--- START ---

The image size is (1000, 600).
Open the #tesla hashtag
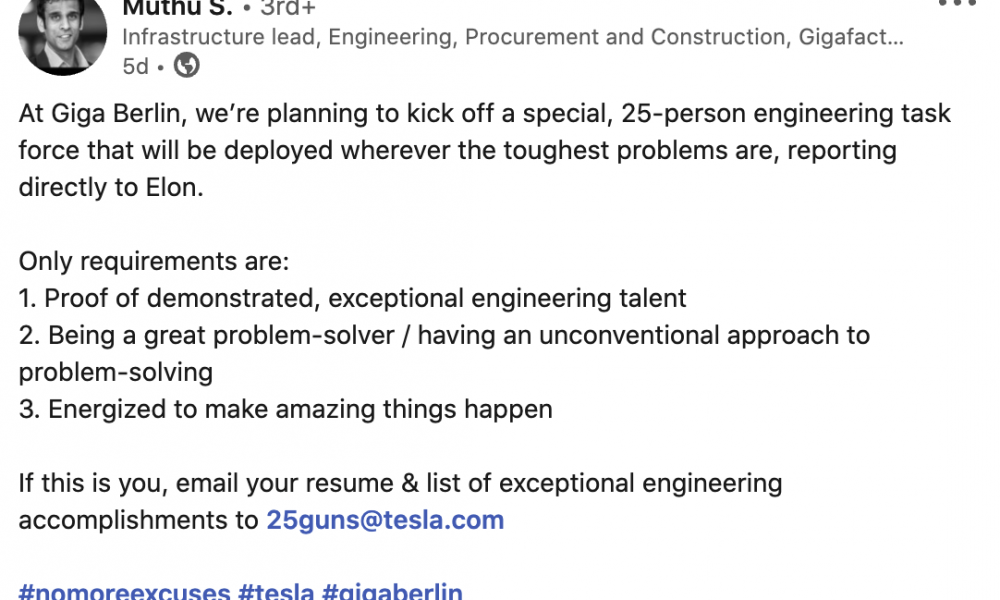point(276,590)
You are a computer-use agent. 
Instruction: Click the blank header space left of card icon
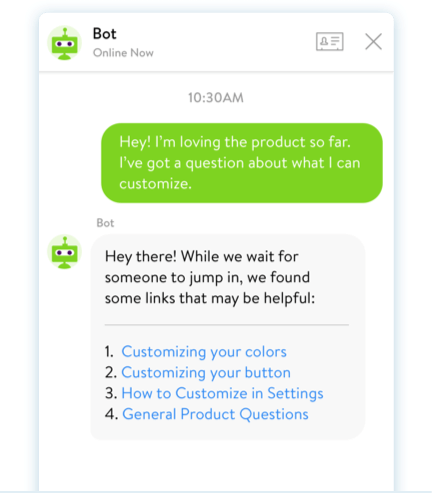(233, 42)
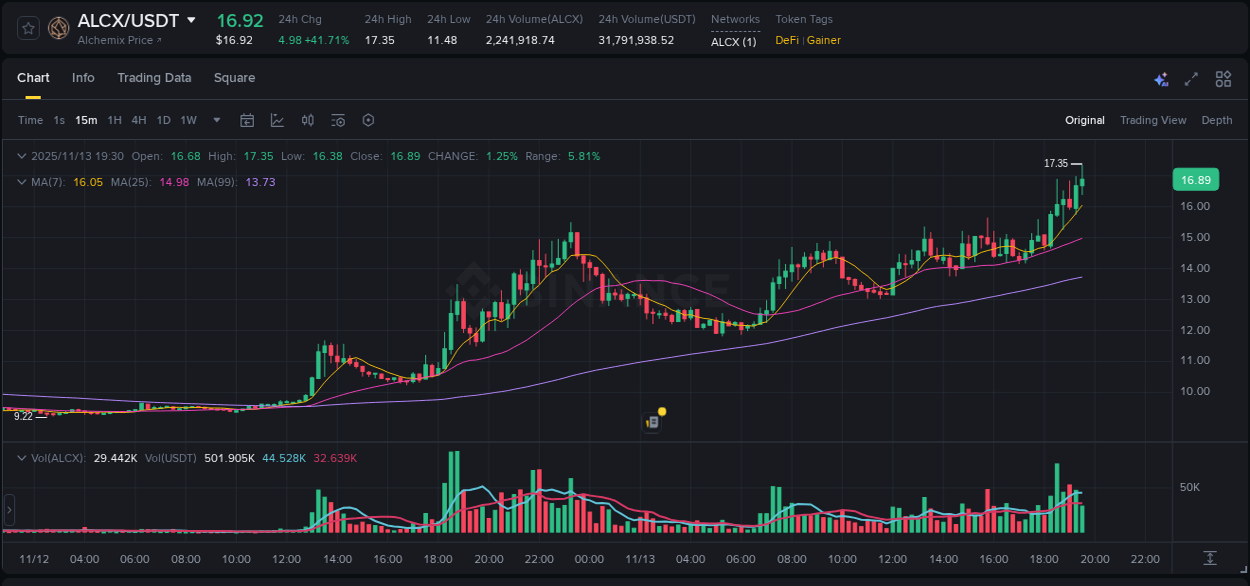Switch to the Trading Data tab

click(154, 77)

--- END ---

**WHAT IS EXPECTED:**
Give the lines from the one containing "You are a computer-use agent." through the final line of the material again, exactly and in full, but without pictures.

**REPLY:**
You are a computer-use agent. 
Instruction: Click the blank header space left of card icon
(233, 42)
Switch to the Trading Data tab

click(154, 77)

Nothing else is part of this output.